Task goal: What you return should be the lines of the data containing "Вернуться", each in full.

Stored data

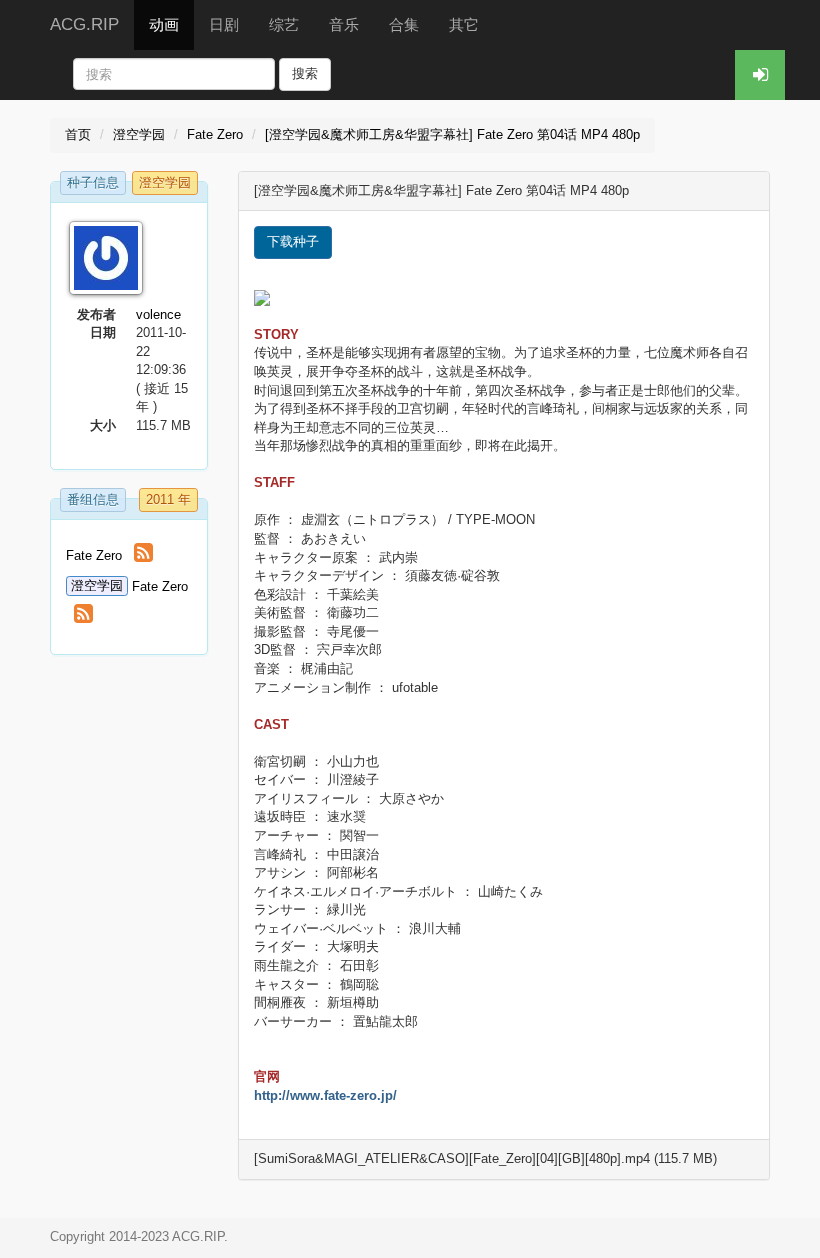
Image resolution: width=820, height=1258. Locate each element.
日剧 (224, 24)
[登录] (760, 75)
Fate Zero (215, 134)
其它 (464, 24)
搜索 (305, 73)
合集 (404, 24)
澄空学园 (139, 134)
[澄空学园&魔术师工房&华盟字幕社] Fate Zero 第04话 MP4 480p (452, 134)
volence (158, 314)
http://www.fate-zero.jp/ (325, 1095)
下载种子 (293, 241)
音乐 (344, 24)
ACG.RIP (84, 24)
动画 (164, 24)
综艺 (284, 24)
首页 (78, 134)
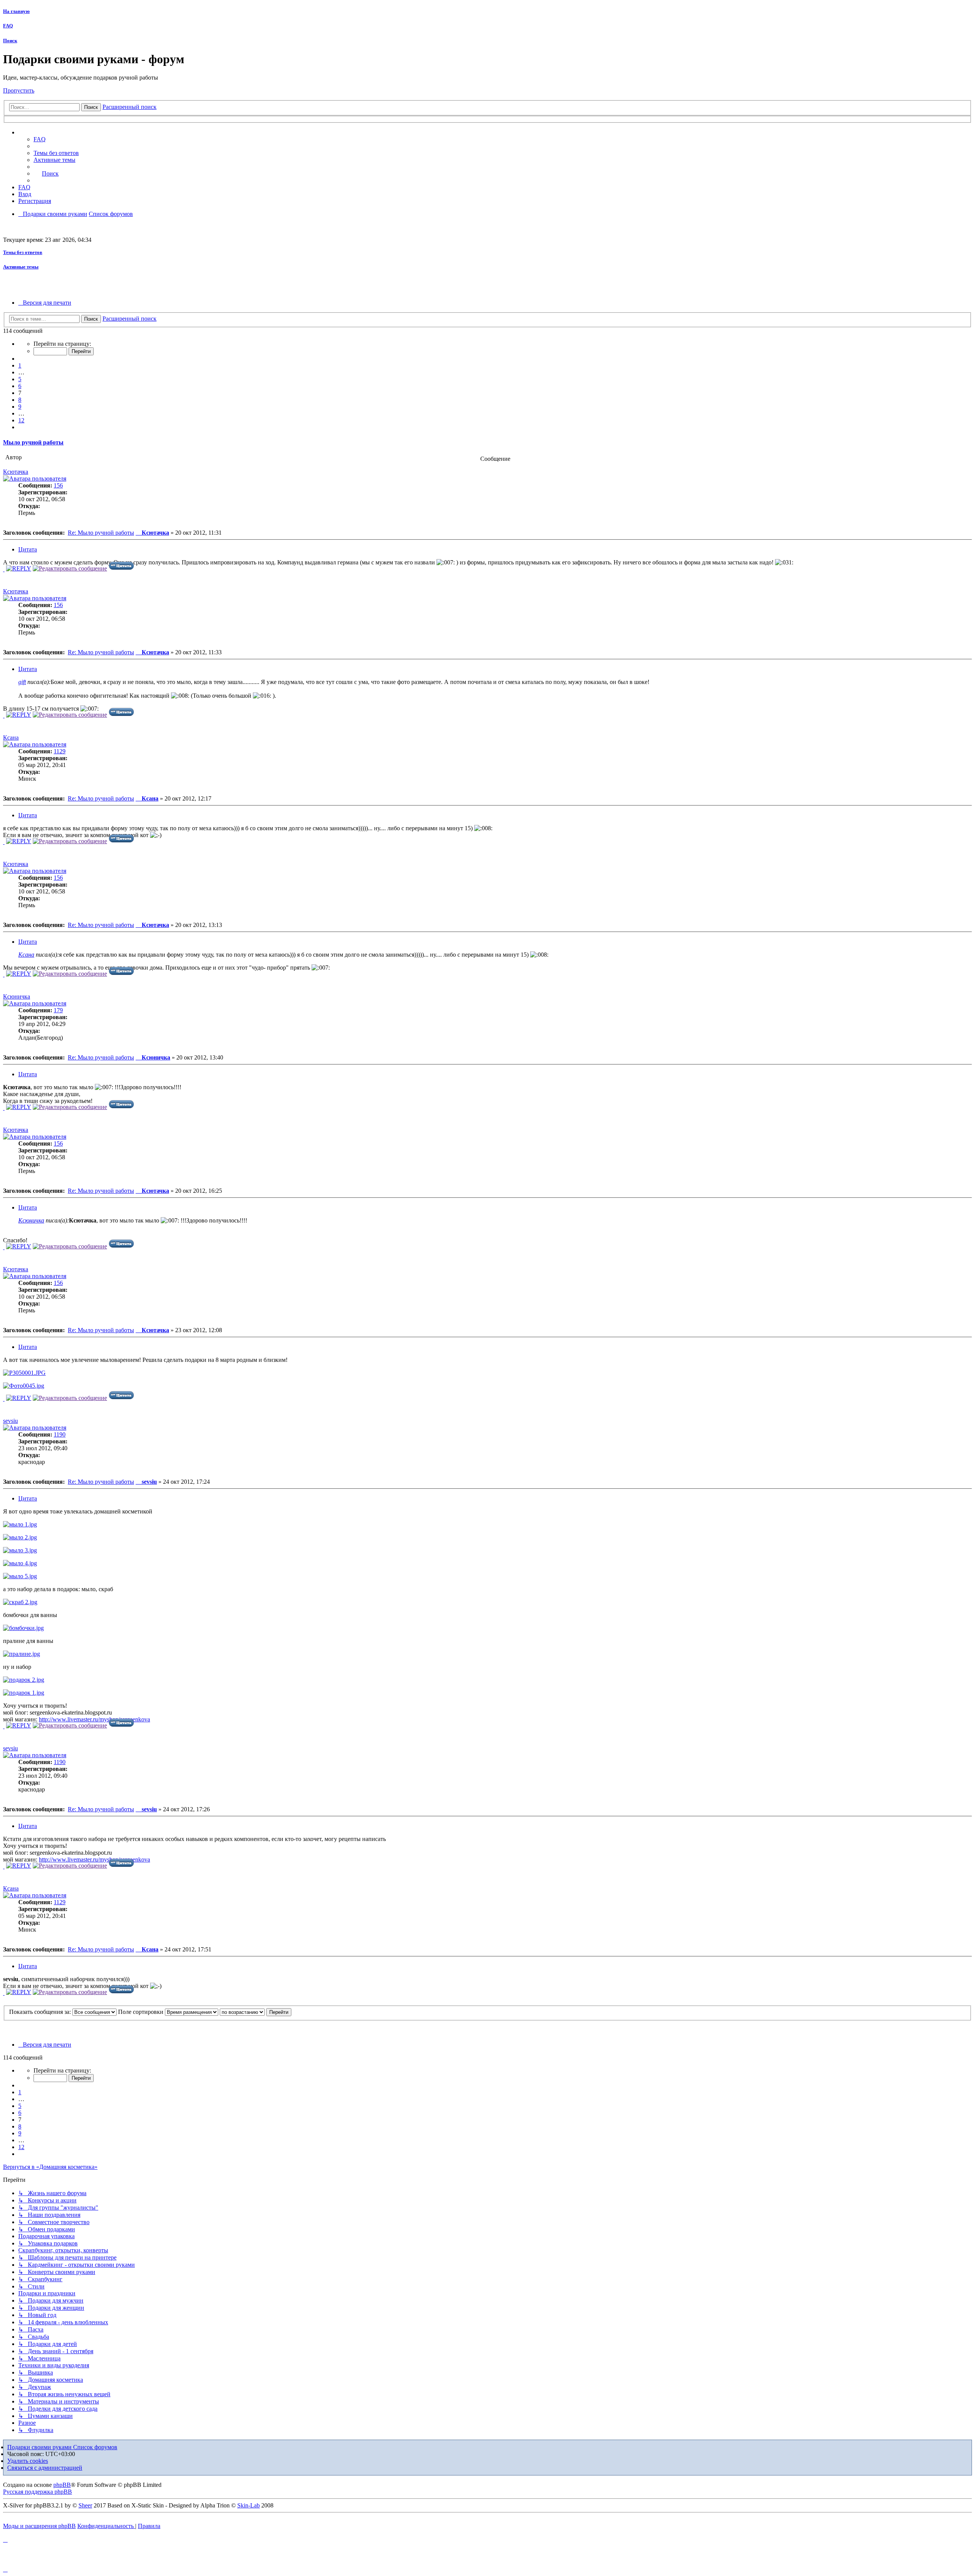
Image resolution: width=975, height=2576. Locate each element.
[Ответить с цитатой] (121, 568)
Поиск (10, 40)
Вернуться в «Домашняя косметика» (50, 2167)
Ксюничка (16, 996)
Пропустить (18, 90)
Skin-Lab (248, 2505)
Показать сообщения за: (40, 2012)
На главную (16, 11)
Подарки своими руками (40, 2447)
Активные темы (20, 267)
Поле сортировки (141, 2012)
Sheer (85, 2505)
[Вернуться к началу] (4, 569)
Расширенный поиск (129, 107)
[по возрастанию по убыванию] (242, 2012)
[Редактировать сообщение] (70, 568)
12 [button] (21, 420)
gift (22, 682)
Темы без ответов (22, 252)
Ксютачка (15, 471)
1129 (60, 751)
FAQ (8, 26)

Answer area:
Вернуться в «Домашняя косметика» (50, 2167)
[Вернуться к началу] (4, 569)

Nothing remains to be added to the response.